#### Assigned task:
Put the rows from the start through the line containing "The image size is (800, 604)." into a two-column CSV with the columns input and output. Give one CSV line per row, with its text and its answer each in a single quoted field and any line breaks replaced by spaces.

#### Material for this task:
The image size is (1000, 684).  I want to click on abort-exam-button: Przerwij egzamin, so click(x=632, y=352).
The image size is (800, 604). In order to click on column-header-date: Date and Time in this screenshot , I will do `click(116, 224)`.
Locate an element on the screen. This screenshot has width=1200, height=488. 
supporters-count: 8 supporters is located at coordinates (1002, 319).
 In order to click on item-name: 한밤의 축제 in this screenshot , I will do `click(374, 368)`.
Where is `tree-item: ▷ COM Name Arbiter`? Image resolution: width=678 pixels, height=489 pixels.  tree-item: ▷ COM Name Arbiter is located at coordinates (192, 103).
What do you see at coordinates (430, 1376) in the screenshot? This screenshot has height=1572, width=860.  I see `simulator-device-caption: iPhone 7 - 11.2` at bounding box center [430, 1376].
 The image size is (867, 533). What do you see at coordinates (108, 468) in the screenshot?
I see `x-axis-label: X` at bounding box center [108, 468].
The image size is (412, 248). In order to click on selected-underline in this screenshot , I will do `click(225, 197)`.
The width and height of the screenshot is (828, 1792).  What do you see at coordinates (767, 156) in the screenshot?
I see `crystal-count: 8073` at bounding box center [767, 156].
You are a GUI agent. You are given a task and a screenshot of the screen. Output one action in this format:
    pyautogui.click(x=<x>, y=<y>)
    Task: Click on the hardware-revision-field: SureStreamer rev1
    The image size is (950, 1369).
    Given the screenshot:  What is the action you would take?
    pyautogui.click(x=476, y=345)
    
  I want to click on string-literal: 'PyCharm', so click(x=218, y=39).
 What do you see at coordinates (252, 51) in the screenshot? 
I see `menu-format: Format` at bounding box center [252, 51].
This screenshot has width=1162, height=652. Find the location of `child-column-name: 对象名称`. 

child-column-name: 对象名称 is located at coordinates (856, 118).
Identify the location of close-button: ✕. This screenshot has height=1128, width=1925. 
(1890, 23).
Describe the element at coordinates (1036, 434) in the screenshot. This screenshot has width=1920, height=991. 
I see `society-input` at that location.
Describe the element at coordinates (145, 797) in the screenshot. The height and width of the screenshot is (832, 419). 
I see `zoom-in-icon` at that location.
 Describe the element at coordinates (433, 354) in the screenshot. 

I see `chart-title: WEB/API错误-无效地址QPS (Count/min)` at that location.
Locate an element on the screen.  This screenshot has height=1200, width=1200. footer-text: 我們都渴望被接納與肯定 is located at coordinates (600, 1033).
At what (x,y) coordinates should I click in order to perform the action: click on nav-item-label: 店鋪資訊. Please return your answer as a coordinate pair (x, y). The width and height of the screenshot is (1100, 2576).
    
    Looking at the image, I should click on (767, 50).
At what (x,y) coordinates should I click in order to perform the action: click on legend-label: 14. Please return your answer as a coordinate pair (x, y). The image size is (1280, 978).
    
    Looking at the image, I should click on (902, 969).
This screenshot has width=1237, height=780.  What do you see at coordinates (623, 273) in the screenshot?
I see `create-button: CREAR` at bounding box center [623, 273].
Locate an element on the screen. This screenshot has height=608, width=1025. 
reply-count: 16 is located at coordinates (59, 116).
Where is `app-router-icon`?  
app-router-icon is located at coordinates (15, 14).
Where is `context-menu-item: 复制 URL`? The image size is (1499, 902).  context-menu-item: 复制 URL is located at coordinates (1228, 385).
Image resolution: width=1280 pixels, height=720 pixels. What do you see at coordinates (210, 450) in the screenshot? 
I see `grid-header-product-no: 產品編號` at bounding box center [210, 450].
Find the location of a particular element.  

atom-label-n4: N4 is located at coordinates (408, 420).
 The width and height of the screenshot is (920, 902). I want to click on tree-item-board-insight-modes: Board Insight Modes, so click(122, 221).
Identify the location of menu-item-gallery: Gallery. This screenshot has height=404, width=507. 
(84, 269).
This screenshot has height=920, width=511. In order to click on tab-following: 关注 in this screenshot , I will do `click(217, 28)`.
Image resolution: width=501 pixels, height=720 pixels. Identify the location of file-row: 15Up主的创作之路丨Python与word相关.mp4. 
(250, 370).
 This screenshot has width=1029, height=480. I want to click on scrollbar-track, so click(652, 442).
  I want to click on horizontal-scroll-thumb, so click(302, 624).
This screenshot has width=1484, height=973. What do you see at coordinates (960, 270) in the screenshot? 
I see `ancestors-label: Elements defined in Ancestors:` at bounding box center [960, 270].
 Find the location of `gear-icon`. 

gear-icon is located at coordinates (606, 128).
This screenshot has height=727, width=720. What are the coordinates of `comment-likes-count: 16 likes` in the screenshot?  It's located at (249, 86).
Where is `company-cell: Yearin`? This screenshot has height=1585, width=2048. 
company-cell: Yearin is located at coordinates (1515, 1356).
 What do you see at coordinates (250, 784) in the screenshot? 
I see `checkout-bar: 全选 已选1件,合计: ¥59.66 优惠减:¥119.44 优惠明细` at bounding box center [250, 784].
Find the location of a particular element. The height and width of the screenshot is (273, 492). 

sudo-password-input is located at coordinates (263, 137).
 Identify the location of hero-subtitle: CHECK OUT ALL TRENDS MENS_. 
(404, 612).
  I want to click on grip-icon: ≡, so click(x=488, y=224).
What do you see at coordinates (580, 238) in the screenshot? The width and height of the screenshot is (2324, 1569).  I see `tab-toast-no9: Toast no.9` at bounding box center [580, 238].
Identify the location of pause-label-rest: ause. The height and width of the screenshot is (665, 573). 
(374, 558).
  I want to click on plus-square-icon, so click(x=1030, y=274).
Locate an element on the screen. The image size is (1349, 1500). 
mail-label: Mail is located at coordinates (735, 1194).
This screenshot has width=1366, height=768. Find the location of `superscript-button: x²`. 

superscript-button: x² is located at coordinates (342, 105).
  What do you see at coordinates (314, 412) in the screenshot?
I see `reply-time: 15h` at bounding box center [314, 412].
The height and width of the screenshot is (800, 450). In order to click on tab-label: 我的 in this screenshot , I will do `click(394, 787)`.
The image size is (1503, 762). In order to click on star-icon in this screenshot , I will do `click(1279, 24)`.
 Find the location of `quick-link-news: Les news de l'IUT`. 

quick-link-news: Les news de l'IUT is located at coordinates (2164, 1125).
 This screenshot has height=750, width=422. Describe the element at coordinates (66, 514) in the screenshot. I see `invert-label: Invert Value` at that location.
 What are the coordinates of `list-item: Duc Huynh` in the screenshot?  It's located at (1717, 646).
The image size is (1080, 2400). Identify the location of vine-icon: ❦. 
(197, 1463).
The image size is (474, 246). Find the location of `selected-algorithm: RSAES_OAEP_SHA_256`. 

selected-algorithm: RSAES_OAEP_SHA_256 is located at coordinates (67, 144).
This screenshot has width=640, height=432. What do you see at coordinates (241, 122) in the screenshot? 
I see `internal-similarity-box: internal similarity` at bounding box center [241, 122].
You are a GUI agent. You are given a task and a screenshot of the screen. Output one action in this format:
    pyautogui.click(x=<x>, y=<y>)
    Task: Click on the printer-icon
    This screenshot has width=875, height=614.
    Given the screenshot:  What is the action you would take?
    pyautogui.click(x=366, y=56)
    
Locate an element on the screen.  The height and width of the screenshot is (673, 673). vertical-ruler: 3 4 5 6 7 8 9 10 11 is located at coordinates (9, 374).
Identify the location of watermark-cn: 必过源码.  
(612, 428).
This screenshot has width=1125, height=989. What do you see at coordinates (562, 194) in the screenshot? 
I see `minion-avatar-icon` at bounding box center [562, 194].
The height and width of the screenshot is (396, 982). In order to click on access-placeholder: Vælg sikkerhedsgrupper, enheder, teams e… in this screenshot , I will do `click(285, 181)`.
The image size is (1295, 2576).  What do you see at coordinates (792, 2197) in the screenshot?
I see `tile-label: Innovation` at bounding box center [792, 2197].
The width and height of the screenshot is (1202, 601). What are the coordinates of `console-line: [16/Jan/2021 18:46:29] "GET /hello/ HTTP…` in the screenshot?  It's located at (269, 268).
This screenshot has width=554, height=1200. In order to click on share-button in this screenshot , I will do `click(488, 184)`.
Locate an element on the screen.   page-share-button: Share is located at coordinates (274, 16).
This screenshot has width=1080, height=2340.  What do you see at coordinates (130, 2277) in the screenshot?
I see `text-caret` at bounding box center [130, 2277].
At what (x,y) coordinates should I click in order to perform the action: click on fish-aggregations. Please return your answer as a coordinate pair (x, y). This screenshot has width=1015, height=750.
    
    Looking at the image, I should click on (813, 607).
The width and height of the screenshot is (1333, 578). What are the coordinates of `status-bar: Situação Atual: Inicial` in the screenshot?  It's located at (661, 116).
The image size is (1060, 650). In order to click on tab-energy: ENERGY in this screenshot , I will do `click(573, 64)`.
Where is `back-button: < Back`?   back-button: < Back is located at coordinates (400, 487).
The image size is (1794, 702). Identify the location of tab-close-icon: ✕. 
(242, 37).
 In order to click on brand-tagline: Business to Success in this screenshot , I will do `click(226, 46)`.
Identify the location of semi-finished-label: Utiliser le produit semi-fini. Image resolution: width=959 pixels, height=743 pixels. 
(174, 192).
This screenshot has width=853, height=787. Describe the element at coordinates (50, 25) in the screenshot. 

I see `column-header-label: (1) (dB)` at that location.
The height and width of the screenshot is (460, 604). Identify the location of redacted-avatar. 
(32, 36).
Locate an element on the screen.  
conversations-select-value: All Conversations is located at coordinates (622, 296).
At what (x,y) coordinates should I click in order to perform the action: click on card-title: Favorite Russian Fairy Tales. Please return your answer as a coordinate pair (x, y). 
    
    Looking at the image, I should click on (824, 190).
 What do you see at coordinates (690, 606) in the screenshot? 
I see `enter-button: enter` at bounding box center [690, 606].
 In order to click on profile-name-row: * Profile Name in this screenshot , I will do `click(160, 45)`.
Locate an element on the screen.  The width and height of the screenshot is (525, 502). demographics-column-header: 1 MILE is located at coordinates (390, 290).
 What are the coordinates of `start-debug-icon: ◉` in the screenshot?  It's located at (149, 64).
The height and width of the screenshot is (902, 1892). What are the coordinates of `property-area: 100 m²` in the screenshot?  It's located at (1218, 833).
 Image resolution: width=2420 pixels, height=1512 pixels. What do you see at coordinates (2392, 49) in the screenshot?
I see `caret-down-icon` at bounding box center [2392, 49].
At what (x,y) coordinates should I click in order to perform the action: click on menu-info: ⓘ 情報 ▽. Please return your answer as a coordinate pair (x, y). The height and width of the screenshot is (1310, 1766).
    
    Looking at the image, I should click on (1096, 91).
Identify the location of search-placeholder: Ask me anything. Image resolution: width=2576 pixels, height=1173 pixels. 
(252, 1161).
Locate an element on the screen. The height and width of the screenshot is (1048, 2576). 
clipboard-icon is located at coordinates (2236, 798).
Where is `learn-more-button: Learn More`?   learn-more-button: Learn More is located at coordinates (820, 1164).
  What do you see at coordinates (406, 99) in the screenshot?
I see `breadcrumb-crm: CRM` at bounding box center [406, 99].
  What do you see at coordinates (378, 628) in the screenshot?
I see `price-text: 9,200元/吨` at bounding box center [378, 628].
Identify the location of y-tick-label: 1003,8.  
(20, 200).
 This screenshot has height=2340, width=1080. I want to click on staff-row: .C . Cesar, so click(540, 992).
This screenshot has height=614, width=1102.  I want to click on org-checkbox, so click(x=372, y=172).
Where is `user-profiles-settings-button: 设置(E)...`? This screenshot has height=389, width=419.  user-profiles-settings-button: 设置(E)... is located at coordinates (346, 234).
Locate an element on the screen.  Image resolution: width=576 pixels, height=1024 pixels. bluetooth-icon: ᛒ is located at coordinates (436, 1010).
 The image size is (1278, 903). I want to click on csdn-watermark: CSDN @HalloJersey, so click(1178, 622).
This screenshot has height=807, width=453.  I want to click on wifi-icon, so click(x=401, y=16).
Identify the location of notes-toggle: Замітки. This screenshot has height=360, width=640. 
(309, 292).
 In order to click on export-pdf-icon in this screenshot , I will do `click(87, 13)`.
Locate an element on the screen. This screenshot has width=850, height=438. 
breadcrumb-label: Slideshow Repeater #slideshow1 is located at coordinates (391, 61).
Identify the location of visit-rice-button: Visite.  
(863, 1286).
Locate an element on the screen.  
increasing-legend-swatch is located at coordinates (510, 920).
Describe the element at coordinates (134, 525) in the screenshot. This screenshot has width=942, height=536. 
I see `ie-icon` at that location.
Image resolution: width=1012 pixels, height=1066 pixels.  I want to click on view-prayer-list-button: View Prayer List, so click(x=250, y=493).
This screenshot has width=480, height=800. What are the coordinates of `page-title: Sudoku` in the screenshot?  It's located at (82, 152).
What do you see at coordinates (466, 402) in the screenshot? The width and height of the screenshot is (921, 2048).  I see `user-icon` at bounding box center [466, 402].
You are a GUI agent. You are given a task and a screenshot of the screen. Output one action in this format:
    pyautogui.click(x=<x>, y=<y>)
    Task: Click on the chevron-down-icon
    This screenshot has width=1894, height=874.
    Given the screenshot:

#### Exercise solution:
input,output
"The image size is (1000, 684).","I want to click on abort-exam-button: Przerwij egzamin, so click(x=632, y=352)."
"The image size is (800, 604). In order to click on column-header-date: Date and Time in this screenshot",", I will do `click(116, 224)`."